Please pick out each row below that contains the word "Sort", and copy those rows in full.
══════════════════════════════
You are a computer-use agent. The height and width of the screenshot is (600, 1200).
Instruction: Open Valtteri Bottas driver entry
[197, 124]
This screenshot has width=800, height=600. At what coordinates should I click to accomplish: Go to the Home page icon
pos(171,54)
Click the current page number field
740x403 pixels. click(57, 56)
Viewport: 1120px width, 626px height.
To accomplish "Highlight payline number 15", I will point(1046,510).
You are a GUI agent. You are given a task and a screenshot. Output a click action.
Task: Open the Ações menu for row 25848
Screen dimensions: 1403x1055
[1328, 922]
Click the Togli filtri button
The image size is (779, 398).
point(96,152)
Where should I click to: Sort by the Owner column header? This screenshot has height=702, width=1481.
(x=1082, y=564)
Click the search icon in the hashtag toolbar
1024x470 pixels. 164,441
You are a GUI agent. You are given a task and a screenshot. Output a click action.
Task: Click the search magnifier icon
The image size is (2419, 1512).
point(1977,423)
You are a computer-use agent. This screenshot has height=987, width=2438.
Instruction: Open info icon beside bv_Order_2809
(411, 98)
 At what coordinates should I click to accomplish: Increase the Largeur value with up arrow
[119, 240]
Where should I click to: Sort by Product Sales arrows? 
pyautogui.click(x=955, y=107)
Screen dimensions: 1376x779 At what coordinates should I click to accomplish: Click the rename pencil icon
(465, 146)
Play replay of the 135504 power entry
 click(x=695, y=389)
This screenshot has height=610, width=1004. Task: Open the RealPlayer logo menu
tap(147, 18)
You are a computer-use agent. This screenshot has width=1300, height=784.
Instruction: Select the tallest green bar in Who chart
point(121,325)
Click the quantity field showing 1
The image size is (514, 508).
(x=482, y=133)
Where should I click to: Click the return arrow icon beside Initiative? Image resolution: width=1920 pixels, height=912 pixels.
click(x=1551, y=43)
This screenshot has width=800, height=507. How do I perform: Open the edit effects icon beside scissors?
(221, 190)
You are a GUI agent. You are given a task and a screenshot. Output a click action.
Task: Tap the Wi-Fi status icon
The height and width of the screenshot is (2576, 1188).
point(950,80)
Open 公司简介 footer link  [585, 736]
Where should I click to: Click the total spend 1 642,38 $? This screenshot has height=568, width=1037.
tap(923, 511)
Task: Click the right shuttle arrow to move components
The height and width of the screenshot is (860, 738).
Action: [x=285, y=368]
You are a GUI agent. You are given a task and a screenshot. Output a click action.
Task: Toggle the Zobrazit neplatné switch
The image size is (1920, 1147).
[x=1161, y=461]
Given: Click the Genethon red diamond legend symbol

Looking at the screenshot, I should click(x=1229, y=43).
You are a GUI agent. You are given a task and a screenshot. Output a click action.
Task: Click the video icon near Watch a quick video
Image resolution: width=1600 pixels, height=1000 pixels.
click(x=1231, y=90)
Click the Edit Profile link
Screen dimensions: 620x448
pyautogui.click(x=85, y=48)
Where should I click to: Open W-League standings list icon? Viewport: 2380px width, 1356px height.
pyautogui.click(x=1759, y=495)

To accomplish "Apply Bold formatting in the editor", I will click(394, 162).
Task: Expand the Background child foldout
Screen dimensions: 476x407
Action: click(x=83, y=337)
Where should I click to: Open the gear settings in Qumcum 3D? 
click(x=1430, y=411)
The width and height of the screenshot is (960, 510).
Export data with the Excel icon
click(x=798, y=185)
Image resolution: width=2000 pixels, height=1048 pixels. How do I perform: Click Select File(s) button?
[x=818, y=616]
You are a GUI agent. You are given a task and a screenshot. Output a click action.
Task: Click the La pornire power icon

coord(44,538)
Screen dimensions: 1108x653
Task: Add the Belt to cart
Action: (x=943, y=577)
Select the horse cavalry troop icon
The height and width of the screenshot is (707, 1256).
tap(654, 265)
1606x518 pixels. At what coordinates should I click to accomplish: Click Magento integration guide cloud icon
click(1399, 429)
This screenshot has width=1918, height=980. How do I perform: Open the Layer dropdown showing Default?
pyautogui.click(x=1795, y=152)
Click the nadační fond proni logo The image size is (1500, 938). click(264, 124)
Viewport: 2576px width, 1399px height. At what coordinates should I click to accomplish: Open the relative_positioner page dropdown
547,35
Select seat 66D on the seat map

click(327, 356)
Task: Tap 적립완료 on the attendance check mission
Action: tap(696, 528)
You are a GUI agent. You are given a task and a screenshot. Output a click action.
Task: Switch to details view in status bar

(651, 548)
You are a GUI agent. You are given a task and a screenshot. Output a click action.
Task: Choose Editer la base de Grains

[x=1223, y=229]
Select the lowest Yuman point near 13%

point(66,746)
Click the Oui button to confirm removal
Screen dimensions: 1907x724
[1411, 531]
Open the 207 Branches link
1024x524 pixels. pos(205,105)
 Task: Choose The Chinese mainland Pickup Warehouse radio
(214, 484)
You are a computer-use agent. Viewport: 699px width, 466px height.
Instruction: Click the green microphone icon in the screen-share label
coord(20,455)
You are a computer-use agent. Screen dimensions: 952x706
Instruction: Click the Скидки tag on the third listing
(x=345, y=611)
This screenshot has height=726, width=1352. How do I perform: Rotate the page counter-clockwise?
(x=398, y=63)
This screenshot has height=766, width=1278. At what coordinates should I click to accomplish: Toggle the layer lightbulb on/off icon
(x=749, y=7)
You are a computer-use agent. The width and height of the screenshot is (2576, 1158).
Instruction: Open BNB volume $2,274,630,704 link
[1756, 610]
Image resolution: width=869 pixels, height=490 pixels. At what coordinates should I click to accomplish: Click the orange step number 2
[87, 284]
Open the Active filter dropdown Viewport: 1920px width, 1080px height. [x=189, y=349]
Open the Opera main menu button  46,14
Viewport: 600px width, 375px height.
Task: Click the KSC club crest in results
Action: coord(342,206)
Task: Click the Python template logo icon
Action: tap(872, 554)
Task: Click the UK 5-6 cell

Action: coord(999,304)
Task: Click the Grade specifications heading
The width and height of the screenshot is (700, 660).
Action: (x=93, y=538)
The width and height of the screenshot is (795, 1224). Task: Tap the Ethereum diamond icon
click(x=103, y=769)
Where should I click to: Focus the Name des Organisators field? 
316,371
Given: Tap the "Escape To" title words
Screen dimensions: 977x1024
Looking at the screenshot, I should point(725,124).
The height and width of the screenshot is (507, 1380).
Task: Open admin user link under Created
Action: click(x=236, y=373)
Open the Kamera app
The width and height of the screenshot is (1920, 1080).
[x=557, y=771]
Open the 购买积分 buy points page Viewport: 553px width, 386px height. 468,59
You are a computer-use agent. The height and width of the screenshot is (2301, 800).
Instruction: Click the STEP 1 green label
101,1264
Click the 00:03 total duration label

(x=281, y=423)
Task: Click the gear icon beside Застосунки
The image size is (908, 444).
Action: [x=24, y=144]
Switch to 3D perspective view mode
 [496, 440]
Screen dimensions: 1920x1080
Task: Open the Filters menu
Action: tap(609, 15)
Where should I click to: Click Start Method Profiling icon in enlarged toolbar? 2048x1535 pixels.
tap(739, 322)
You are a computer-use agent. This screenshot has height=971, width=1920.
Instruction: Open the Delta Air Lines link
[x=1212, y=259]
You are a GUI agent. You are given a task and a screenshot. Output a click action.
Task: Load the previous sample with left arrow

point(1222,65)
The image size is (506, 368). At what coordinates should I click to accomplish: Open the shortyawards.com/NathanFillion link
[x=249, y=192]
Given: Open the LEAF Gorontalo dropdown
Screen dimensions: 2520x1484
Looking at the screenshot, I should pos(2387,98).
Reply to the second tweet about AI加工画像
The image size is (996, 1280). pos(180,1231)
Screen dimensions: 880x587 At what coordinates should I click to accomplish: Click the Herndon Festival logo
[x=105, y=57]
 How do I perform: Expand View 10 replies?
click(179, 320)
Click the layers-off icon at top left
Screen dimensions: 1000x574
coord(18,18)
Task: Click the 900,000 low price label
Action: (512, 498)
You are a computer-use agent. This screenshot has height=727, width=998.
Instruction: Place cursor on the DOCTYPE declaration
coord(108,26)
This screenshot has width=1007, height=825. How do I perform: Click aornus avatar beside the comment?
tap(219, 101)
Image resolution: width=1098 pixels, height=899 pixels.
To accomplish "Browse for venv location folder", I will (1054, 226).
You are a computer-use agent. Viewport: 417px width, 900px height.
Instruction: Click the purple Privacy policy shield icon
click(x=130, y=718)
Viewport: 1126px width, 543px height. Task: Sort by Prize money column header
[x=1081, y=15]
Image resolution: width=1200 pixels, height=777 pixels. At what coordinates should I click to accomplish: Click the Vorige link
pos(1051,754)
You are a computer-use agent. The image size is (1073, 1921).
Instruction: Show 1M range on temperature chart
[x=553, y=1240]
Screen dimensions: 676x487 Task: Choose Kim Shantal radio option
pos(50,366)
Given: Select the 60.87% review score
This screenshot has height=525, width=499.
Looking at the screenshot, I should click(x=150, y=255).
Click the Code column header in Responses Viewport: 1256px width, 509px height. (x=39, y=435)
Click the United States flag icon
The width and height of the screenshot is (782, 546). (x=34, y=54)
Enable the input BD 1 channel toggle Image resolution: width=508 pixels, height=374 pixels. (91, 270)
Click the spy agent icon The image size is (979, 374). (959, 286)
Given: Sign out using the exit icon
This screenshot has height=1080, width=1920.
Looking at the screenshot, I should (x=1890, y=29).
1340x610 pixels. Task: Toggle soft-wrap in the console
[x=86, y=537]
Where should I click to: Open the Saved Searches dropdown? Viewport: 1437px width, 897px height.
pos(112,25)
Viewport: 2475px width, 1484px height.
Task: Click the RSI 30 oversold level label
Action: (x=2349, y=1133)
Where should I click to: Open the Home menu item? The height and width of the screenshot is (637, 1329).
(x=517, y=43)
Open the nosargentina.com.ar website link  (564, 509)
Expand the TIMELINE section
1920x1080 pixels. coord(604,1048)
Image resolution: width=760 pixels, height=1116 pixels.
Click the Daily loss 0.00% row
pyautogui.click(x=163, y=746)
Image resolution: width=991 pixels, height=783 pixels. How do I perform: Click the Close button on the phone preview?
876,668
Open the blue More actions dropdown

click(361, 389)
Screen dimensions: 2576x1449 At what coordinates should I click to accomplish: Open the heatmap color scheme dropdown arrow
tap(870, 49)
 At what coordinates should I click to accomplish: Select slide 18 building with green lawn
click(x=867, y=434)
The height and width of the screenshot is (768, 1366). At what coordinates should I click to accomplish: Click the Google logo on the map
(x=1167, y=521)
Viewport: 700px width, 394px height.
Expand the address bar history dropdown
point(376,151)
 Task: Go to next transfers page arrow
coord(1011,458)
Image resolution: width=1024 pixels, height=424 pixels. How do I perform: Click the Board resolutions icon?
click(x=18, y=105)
══════════════════════════════
• Task answer:
Where should I click to: Sort by the Owner column header? This screenshot has height=702, width=1481.
Where should I click to: Sort by Product Sales arrows? 
Viewport: 1126px width, 543px height. Task: Sort by Prize money column header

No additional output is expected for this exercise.